# WORK REQUIRED
Say how many lines in the following entries include "module", and add nothing else.

[Stored items]
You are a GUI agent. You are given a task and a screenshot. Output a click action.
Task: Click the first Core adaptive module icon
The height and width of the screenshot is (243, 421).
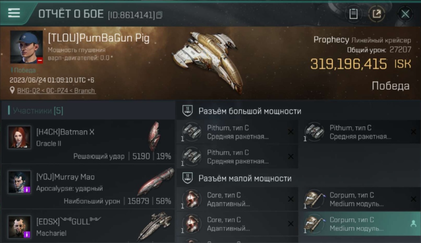point(191,199)

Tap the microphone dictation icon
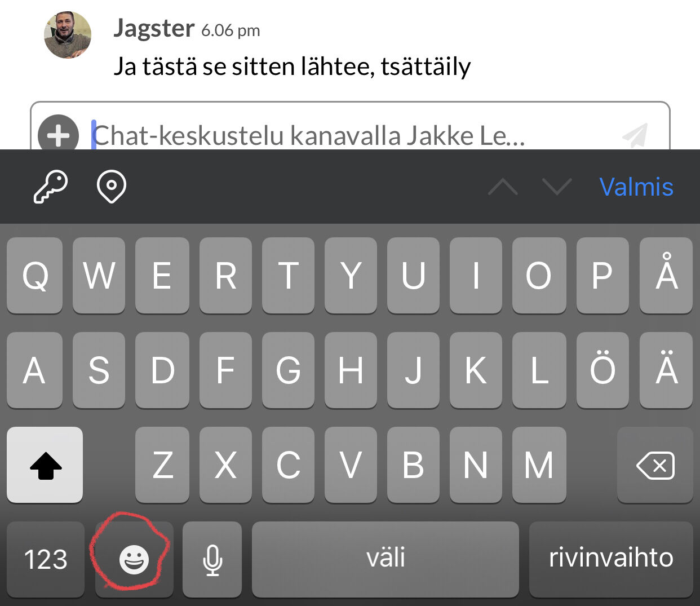click(212, 559)
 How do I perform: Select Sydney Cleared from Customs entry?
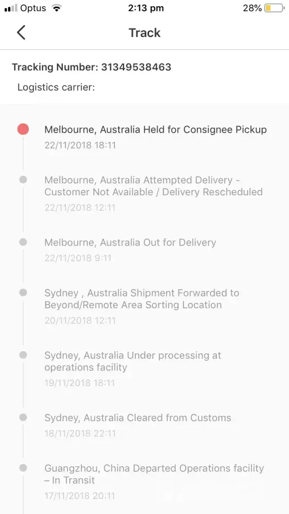pos(138,425)
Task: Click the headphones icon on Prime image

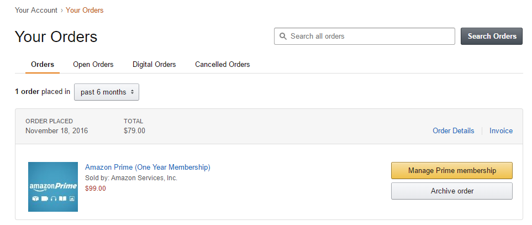Action: 54,198
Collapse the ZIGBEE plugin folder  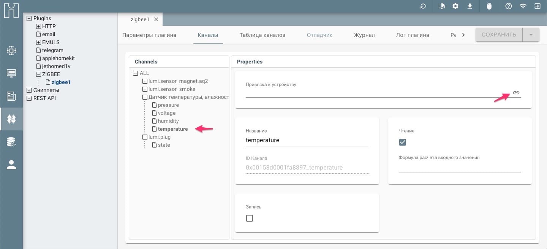coord(38,74)
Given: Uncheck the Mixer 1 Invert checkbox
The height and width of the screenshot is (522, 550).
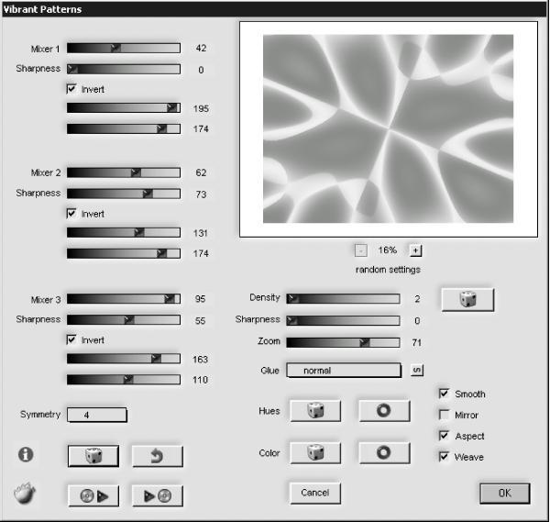Looking at the screenshot, I should click(72, 88).
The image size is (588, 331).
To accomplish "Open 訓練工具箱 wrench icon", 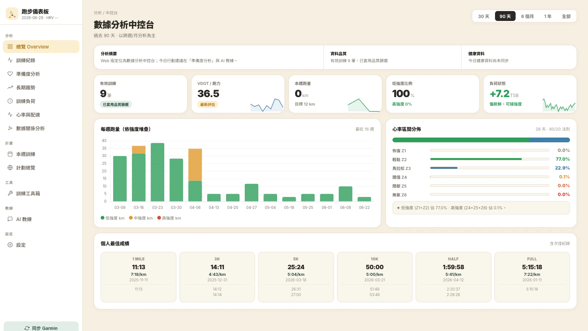I will pos(10,193).
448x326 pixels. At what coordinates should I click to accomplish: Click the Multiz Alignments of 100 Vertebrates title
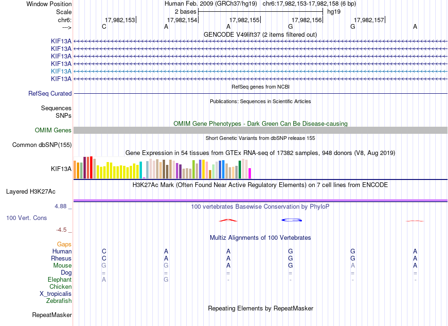(x=260, y=238)
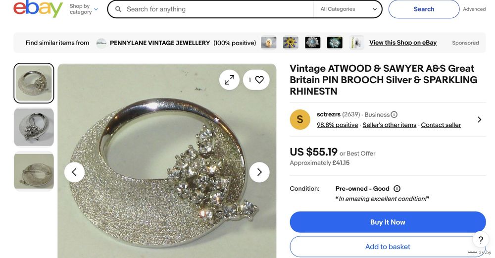Show the next product image
Image resolution: width=495 pixels, height=258 pixels.
[259, 172]
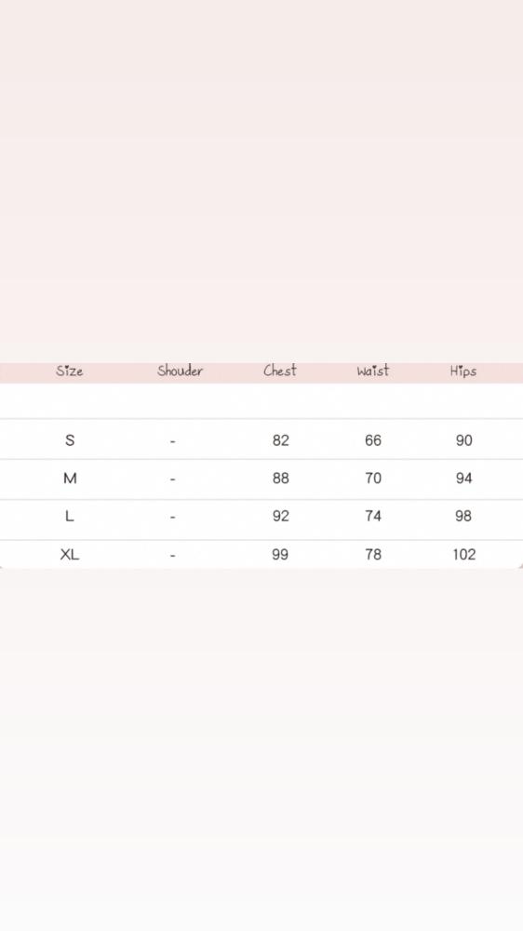Select the L size row label
This screenshot has height=931, width=523.
click(70, 516)
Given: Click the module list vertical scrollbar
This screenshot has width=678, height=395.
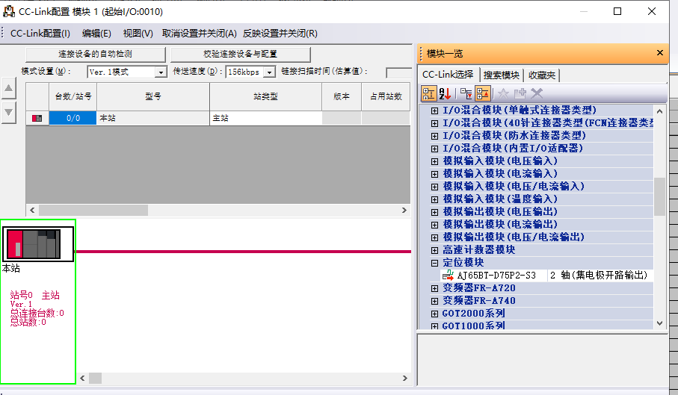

# RESPONSE BELOW
2